Wednesday, November 03, 2004

Vampyr advantages

PHYSICAL ABILITIES

It is important to separate fact from fiction when assessing the physical abilities of vampyrs. While popular mythology may depict vampyrs as creatures that can fly, turn into mist, transform into animals, and hypnotize, these attributes are simply not present. A vampyr's abilities include the following:

  1. Regeneration - A vampyr can regenerate organic material at astounding rates. While this ability differs from vampyr to vampyr, a large gash (9-12 in. long, 2-3 in. deep) can typically heal within 3 hours. However, a vampyr's healing ability is much like that of a human: vampyrs cannot re-grow lost limbs.

  2. Immortality - As long as the head and heart remain intact and connected, a vampyr will continue to live. Refer to the section entitled "Killing the Undead" for more information:

  3. Sight - Vampyrs have night vision roughly equal in accuity to that of a feline. Their vision seems to be perfect, regardless of what their vision was in human life. Vampyrs have not, however, demonstrated an ability to see any further, or with any more detail, than a human in bright conditions.

  4. Hearing - Vampyrs have acute hearing; field tests have shown their auditory sensors to be 3 times as sharp as that of a human.

  5. Smell - Vampyrs demonstrate a powerful olfactory sense, and have been known to track pedestrian prey for miles. General rule of thumb: if a German Shepard can smell it, so can a vamp.

  6. Taste - Vampyrs seem to have a peculiar sensory awareness of blood. They appear to be able to taste emotive hormones in blood, and can distiguish the blood of previously tasted victims.

  7. Psychic phenomena - While popular novels have depicted vampyrs who can read minds and mesmerize people, this is simply not the case in dealing with common vampyrs (there is not enough evidence as yet to draw conclusions about the telepathic characteristics of vrykolakas - see below).

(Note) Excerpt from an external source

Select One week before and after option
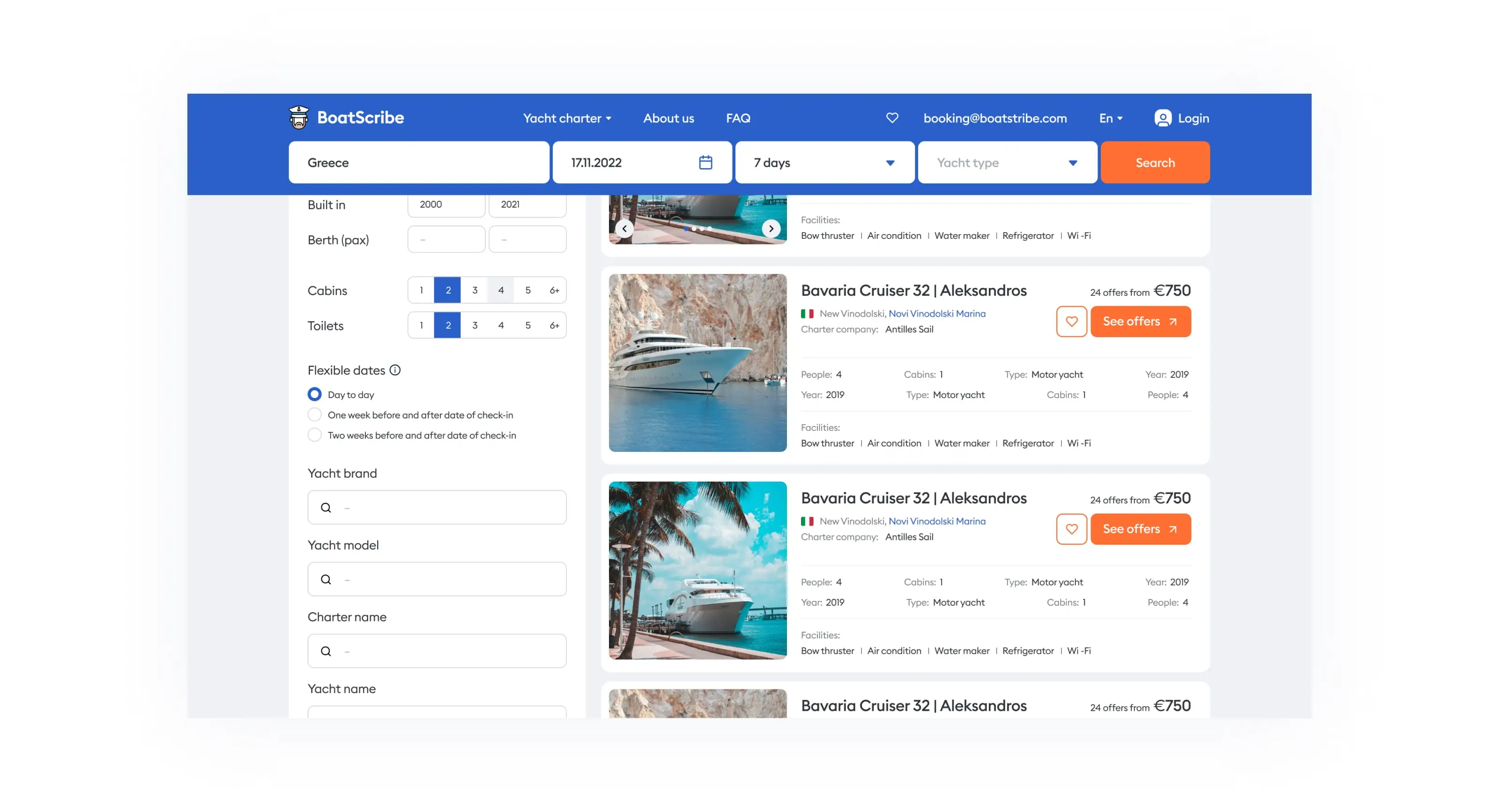Screen dimensions: 1499x812 pyautogui.click(x=314, y=415)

Vampyrs do, however, appear to be able to pick up on certain strong emotions through taste and smell.

  8. Strength - vampyr strength is roughly approximate to that of 3 men.

  9. Agility - A vampyr's crowning attribute is its agility. Capable of incredible acrobatic stunts, it is no wonder that the vampyr has gained a reputation for being able to fly. A vampyr can jump twice as far as an athletic human and land without sound. This makes them particularly dangerous in buildings with rafters or beams.

  10. Climbing - A vampyr's creepiest trick its its ability to climb - a vampyr can crawl around on the walls and ceiling, in defiance of gravity. No one has, as yet, determined how they do this.

  11. Transmission - Vampirism must be transmitted intentionally by a vampyr; most victims simply die. The transmission of vampirism involves forcing a victim to drink a vampyr's own blood. This leaves the vampyr incredibly weakened; as such, vampyrs do not do this often.

3 comments:

Anonymous said...

here's your first comment guess who fuck face thats right it's me again you know you really should get out of mom and dads basment and start to experiance the real world it's time to switch off the pc get a job,get a place of your own,get a girlfriend(or is that boy friend in your case?)and lastlyGET A FUCKING LIFE see how this all works it's called living your life like every one else does you fucking moron be fucking honest will ya if vampires are immortal then there are vampires out there who are older then you and as they go through there life's they will learn like everyone else so at the end of the day knowledge is power and they are more powerfull then you could ever be lay off the fucking crack pipe it ain't doing you no good fuck face.

dhkrauss said...

Ahem. I get the impression that you're upset about something, but I was never really good at understanding kids so I really know what it is.

How about you come back when you get through 6th grade english and we'll try this again? Great.

Anonymous said...

right fuck face let's do this again,if you could read you fucking piece of shit i am not still in school and what i said for you to do is (lets make this easy shall we....1)GET A HOUSE OF YOUR OWN this means move out of home yes good numb nuts2)GET A GIRLFRIEND this means find a girl and settle down right on yes3)GET A JOB and when i say job i mean a REAL JOB not this thing that should be keept to yourself so don't tell me to come back later cause at the end of the day i have a life that isn't lived out in some fantasy world fuck you have a nice day.